### Record extracts ###

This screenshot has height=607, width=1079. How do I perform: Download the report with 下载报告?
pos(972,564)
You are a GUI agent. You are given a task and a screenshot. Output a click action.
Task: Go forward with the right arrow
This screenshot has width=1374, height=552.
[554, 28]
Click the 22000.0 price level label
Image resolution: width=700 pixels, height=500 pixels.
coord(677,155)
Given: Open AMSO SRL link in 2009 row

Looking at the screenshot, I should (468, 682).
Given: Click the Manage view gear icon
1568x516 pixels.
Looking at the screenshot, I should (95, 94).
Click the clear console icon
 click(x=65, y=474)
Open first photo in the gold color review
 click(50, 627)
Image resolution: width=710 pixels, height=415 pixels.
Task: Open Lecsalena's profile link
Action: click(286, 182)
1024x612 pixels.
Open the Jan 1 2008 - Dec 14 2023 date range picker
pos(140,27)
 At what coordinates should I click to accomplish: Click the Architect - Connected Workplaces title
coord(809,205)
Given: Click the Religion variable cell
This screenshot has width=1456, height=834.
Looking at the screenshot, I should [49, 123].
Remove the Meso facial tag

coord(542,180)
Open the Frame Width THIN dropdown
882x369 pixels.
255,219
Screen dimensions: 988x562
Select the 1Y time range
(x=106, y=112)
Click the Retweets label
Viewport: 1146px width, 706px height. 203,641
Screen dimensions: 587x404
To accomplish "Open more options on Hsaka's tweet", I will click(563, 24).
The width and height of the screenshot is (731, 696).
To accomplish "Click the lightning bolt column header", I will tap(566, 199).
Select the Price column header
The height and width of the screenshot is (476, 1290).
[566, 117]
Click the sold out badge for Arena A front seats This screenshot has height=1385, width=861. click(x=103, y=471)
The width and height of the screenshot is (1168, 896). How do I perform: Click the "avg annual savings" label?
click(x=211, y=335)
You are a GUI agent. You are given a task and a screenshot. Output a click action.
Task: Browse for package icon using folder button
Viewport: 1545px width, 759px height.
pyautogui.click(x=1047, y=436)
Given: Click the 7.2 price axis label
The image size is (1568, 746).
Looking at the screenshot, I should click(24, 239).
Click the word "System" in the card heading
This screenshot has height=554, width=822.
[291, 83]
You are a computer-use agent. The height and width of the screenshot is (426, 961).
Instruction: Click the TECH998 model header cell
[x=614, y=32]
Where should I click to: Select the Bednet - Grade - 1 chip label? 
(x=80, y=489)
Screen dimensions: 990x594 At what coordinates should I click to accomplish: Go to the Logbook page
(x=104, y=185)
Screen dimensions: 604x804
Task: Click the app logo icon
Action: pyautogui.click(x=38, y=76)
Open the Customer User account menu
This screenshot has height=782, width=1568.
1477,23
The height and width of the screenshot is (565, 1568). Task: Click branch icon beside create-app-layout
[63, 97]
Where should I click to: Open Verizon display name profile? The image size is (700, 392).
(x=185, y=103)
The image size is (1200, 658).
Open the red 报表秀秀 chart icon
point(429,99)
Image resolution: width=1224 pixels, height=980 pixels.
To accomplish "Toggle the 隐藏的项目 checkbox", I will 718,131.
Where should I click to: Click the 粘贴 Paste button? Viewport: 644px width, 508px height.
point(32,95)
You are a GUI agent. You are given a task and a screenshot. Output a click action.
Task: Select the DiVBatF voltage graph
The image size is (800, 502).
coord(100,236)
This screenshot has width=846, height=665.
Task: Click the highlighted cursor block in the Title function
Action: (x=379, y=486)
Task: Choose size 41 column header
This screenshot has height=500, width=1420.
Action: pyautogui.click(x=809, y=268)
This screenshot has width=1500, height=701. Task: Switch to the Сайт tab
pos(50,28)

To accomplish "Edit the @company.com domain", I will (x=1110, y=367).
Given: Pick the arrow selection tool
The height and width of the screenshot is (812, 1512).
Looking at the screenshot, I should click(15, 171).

###

### Task item
Repeat the records above exactly as they appear.

### Answer for the task
This screenshot has height=607, width=1079. How do I perform: Download the report with 下载报告?
pos(972,564)
You are a GUI agent. You are given a task and a screenshot. Output a click action.
Task: Go forward with the right arrow
This screenshot has width=1374, height=552.
[554, 28]
Click the 22000.0 price level label
Image resolution: width=700 pixels, height=500 pixels.
coord(677,155)
Given: Open AMSO SRL link in 2009 row

Looking at the screenshot, I should (468, 682).
Given: Click the Manage view gear icon
1568x516 pixels.
Looking at the screenshot, I should (95, 94).
Click the clear console icon
 click(x=65, y=474)
Open first photo in the gold color review
 click(50, 627)
Image resolution: width=710 pixels, height=415 pixels.
Task: Open Lecsalena's profile link
Action: click(286, 182)
1024x612 pixels.
Open the Jan 1 2008 - Dec 14 2023 date range picker
pos(140,27)
 At what coordinates should I click to accomplish: Click the Architect - Connected Workplaces title
coord(809,205)
Given: Click the Religion variable cell
This screenshot has width=1456, height=834.
Looking at the screenshot, I should [49, 123].
Remove the Meso facial tag

coord(542,180)
Open the Frame Width THIN dropdown
882x369 pixels.
255,219
Screen dimensions: 988x562
Select the 1Y time range
(x=106, y=112)
Click the Retweets label
Viewport: 1146px width, 706px height. 203,641
Screen dimensions: 587x404
To accomplish "Open more options on Hsaka's tweet", I will click(563, 24).
The width and height of the screenshot is (731, 696).
To accomplish "Click the lightning bolt column header", I will tap(566, 199).
Select the Price column header
The height and width of the screenshot is (476, 1290).
[566, 117]
Click the sold out badge for Arena A front seats This screenshot has height=1385, width=861. click(x=103, y=471)
The width and height of the screenshot is (1168, 896). How do I perform: Click the "avg annual savings" label?
click(x=211, y=335)
You are a GUI agent. You are given a task and a screenshot. Output a click action.
Task: Browse for package icon using folder button
Viewport: 1545px width, 759px height.
pyautogui.click(x=1047, y=436)
Given: Click the 7.2 price axis label
The image size is (1568, 746).
Looking at the screenshot, I should click(24, 239).
Click the word "System" in the card heading
This screenshot has height=554, width=822.
[291, 83]
You are a computer-use agent. The height and width of the screenshot is (426, 961).
Instruction: Click the TECH998 model header cell
[x=614, y=32]
Where should I click to: Select the Bednet - Grade - 1 chip label? 
(x=80, y=489)
Screen dimensions: 990x594 At what coordinates should I click to accomplish: Go to the Logbook page
(x=104, y=185)
Screen dimensions: 604x804
Task: Click the app logo icon
Action: pyautogui.click(x=38, y=76)
Open the Customer User account menu
This screenshot has height=782, width=1568.
1477,23
The height and width of the screenshot is (565, 1568). Task: Click branch icon beside create-app-layout
[63, 97]
Where should I click to: Open Verizon display name profile? The image size is (700, 392).
(x=185, y=103)
The image size is (1200, 658).
Open the red 报表秀秀 chart icon
point(429,99)
Image resolution: width=1224 pixels, height=980 pixels.
To accomplish "Toggle the 隐藏的项目 checkbox", I will 718,131.
Where should I click to: Click the 粘贴 Paste button? Viewport: 644px width, 508px height.
point(32,95)
You are a GUI agent. You are given a task and a screenshot. Output a click action.
Task: Select the DiVBatF voltage graph
The image size is (800, 502).
coord(100,236)
This screenshot has width=846, height=665.
Task: Click the highlighted cursor block in the Title function
Action: (x=379, y=486)
Task: Choose size 41 column header
This screenshot has height=500, width=1420.
Action: pyautogui.click(x=809, y=268)
This screenshot has width=1500, height=701. Task: Switch to the Сайт tab
pos(50,28)

To accomplish "Edit the @company.com domain", I will (x=1110, y=367).
Given: Pick the arrow selection tool
The height and width of the screenshot is (812, 1512).
Looking at the screenshot, I should click(15, 171).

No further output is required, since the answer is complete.